SAO 206462は、おおかみ座の方向の約456光年先にある8.7等級の恒星で、年齢は約900万年と若いと推定されている。星周円盤の直径は約220億km、太陽系に置き換えれば、太陽から冥王星までの平均距離の倍に近い。

このうずまき腕状の構造は、SAO 206462においては今回が初めての発見で、ハッブル宇宙望遠鏡などによる従来の観測でも見つかっていなかった。若い恒星の周囲に見られる円盤は惑星誕生の現場であると推測されるが、今回の観測結果は生まれつつあるかも知れない惑星と円盤構造との関係を調べる上で、重要なカギとなると考えられている。

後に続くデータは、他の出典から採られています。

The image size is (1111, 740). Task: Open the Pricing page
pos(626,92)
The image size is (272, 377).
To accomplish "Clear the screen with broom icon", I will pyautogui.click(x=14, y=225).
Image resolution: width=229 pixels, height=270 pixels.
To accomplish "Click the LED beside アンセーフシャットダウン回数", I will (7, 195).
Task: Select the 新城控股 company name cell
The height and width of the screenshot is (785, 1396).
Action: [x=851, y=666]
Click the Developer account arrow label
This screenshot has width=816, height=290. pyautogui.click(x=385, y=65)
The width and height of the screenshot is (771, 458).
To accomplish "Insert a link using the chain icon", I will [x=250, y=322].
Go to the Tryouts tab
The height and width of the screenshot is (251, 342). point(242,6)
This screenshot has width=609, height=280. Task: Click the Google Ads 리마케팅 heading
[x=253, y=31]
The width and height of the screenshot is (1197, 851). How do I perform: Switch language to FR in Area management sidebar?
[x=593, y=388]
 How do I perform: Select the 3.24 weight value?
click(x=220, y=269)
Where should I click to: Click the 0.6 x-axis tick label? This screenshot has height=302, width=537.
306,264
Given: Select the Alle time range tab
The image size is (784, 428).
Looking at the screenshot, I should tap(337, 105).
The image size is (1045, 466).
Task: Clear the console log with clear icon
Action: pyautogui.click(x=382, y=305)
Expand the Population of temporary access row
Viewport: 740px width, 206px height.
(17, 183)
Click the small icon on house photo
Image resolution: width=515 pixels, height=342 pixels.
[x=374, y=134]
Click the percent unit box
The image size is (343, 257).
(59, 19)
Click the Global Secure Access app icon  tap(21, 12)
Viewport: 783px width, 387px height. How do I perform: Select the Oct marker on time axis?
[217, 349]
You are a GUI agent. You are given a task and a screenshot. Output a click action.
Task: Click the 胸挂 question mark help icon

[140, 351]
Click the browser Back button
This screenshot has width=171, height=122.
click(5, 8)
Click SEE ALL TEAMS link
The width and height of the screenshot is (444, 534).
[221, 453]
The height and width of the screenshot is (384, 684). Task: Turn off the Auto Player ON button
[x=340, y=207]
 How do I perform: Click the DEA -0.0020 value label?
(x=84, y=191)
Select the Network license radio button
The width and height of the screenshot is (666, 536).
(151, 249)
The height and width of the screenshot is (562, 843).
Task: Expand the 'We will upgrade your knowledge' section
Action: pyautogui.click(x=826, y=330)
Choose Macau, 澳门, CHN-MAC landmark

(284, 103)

すばる望遠鏡で撮影されたSAO 206462の画像では、2本のうずまき腕がはっきりと確認でき、このうずまき腕は星周円盤の中に発生する「密度波」として説明できる可能性があるという。もしかすると画像では見えていないが、惑星が存在し、それがこの密度歯の発生源になっているのかも知れないとも考えられている。